### Stored records
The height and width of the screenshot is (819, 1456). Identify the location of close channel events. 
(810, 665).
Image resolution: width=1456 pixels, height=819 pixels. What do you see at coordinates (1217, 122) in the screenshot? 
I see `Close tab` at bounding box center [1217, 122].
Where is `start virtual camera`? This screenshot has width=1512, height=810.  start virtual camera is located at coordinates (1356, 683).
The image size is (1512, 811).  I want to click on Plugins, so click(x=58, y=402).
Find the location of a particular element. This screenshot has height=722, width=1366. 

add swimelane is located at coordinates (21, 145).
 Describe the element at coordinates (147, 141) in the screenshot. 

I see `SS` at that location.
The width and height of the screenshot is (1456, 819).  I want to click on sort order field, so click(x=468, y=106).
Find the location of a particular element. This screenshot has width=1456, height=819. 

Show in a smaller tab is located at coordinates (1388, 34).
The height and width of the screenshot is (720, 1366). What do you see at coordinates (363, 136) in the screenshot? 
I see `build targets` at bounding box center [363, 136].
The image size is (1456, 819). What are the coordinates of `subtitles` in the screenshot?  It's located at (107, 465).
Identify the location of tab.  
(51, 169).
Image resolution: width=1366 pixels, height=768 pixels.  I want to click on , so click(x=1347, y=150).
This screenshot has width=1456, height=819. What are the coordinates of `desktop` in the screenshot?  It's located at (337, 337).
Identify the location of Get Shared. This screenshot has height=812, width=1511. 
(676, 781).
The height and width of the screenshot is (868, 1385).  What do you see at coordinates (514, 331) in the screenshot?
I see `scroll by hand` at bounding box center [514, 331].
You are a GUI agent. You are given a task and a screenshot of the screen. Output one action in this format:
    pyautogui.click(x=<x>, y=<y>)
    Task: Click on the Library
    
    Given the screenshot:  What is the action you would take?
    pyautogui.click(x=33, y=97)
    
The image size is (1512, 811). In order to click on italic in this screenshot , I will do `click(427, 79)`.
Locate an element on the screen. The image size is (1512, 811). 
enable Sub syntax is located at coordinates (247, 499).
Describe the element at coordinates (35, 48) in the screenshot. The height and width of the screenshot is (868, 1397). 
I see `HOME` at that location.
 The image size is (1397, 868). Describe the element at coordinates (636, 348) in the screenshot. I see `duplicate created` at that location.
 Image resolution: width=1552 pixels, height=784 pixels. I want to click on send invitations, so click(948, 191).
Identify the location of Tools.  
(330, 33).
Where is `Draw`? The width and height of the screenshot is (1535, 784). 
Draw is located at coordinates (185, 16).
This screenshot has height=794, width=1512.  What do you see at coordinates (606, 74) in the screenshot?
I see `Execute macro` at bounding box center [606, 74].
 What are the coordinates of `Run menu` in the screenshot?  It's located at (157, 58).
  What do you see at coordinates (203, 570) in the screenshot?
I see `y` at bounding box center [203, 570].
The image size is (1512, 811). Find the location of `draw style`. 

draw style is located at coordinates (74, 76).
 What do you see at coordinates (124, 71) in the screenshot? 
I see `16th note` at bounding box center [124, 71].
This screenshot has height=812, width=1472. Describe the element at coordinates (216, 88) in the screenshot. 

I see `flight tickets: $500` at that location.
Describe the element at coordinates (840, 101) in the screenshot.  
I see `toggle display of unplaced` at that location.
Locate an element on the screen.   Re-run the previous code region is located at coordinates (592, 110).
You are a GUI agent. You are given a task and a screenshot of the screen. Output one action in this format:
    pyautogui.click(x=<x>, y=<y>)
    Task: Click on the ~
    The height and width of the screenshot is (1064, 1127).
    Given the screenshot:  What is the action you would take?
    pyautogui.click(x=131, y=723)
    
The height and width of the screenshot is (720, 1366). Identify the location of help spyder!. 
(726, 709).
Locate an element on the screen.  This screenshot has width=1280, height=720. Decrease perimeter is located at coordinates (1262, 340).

### Given request
Please turn the data above into a Markdown table with the columns Row and Line, one numbered row per line and no rows for blank lines.

### Answer to the task
| Row | Line |
|---|---|
| 1 | The height and width of the screenshot is (819, 1456). Identify the location of close channel events.  |
| 2 | (810, 665). |
| 3 | Image resolution: width=1456 pixels, height=819 pixels. What do you see at coordinates (1217, 122) in the screenshot?  |
| 4 | I see `Close tab` at bounding box center [1217, 122]. |
| 5 | Where is `start virtual camera`? This screenshot has width=1512, height=810.  start virtual camera is located at coordinates (1356, 683). |
| 6 | The image size is (1512, 811).  I want to click on Plugins, so click(x=58, y=402). |
| 7 | Find the location of a particular element. This screenshot has height=722, width=1366.  |
| 8 | add swimelane is located at coordinates (21, 145). |
| 9 |  Describe the element at coordinates (147, 141) in the screenshot.  |
| 10 | I see `SS` at that location. |
| 11 | The width and height of the screenshot is (1456, 819).  I want to click on sort order field, so click(x=468, y=106). |
| 12 | Find the location of a particular element. This screenshot has width=1456, height=819.  |
| 13 | Show in a smaller tab is located at coordinates (1388, 34). |
| 14 | The height and width of the screenshot is (720, 1366). What do you see at coordinates (363, 136) in the screenshot?  |
| 15 | I see `build targets` at bounding box center [363, 136]. |
| 16 | The image size is (1456, 819). What are the coordinates of `subtitles` in the screenshot?  It's located at (107, 465). |
| 17 | Identify the location of tab.   |
| 18 | (51, 169). |
| 19 | Image resolution: width=1366 pixels, height=768 pixels.  I want to click on , so click(x=1347, y=150). |
| 20 | This screenshot has width=1456, height=819. What are the coordinates of `desktop` in the screenshot?  It's located at (337, 337). |
| 21 | Identify the location of Get Shared. This screenshot has height=812, width=1511.  |
| 22 | (676, 781). |
| 23 | The height and width of the screenshot is (868, 1385).  What do you see at coordinates (514, 331) in the screenshot? |
| 24 | I see `scroll by hand` at bounding box center [514, 331]. |
| 25 | You are a GUI agent. You are given a task and a screenshot of the screen. Output one action in this format: |
| 26 |     pyautogui.click(x=<x>, y=<y>) |
| 27 |     Task: Click on the Library |
| 28 |     Given the screenshot:  What is the action you would take? |
| 29 |     pyautogui.click(x=33, y=97) |
| 30 | The image size is (1512, 811). In order to click on italic in this screenshot , I will do `click(427, 79)`. |
| 31 | Locate an element on the screen. The image size is (1512, 811).  |
| 32 | enable Sub syntax is located at coordinates (247, 499). |
| 33 | Describe the element at coordinates (35, 48) in the screenshot. The height and width of the screenshot is (868, 1397).  |
| 34 | I see `HOME` at that location. |
| 35 |  The image size is (1397, 868). Describe the element at coordinates (636, 348) in the screenshot. I see `duplicate created` at that location. |
| 36 |  Image resolution: width=1552 pixels, height=784 pixels. I want to click on send invitations, so click(948, 191). |
| 37 | Identify the location of Tools.   |
| 38 | (330, 33). |
| 39 | Where is `Draw`? The width and height of the screenshot is (1535, 784).  |
| 40 | Draw is located at coordinates (185, 16). |
| 41 | This screenshot has height=794, width=1512.  What do you see at coordinates (606, 74) in the screenshot? |
| 42 | I see `Execute macro` at bounding box center [606, 74]. |
| 43 |  What are the coordinates of `Run menu` in the screenshot?  It's located at (157, 58). |
| 44 |   What do you see at coordinates (203, 570) in the screenshot? |
| 45 | I see `y` at bounding box center [203, 570]. |
| 46 | The image size is (1512, 811). Find the location of `draw style`.  |
| 47 | draw style is located at coordinates (74, 76). |
| 48 |  What do you see at coordinates (124, 71) in the screenshot?  |
| 49 | I see `16th note` at bounding box center [124, 71]. |
| 50 | This screenshot has height=812, width=1472. Describe the element at coordinates (216, 88) in the screenshot.  |
| 51 | I see `flight tickets: $500` at that location. |
| 52 | Describe the element at coordinates (840, 101) in the screenshot.   |
| 53 | I see `toggle display of unplaced` at that location. |
| 54 | Locate an element on the screen.   Re-run the previous code region is located at coordinates (592, 110). |
| 55 | You are a GUI agent. You are given a task and a screenshot of the screen. Output one action in this format: |
| 56 |     pyautogui.click(x=<x>, y=<y>) |
| 57 |     Task: Click on the ~ |
| 58 |     The height and width of the screenshot is (1064, 1127). |
| 59 |     Given the screenshot:  What is the action you would take? |
| 60 |     pyautogui.click(x=131, y=723) |
| 61 | The height and width of the screenshot is (720, 1366). Identify the location of help spyder!.  |
| 62 | (726, 709). |
| 63 | Locate an element on the screen.  This screenshot has width=1280, height=720. Decrease perimeter is located at coordinates (1262, 340). |